Working data section start

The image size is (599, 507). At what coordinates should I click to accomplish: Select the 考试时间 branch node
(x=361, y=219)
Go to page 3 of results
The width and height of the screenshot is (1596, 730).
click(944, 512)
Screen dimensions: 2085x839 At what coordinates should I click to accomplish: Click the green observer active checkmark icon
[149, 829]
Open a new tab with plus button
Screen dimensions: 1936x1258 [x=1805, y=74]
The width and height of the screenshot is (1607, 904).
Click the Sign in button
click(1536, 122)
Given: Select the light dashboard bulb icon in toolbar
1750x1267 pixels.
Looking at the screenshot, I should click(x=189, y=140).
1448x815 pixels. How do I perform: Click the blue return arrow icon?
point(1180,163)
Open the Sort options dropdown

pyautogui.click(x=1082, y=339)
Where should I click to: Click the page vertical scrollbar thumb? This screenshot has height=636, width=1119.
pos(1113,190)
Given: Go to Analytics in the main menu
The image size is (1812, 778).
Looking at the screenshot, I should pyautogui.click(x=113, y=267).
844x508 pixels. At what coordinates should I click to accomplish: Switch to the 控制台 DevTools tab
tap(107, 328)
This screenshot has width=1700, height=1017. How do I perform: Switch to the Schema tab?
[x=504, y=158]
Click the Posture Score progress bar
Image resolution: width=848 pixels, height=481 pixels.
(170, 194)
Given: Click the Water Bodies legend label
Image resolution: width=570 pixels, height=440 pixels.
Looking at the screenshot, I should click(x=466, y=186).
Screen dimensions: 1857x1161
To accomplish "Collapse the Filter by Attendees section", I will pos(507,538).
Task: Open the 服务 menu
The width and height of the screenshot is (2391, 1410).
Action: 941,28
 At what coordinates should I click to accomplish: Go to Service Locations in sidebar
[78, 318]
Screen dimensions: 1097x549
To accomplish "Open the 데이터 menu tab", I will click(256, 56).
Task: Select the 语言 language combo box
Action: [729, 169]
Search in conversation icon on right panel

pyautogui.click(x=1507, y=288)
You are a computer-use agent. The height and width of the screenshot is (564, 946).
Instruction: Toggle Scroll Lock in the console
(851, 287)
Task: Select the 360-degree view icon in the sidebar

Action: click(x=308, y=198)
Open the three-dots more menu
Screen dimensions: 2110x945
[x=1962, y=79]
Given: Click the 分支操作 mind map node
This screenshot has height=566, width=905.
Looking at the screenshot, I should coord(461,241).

Working data section end

▸ What is expected
Return every line of the data above in which "Given" appears.

▸ Response
Given: Select the light dashboard bulb icon in toolbar
Given: Go to Analytics in the main menu
Given: Click the Water Bodies legend label
Given: Click the 分支操作 mind map node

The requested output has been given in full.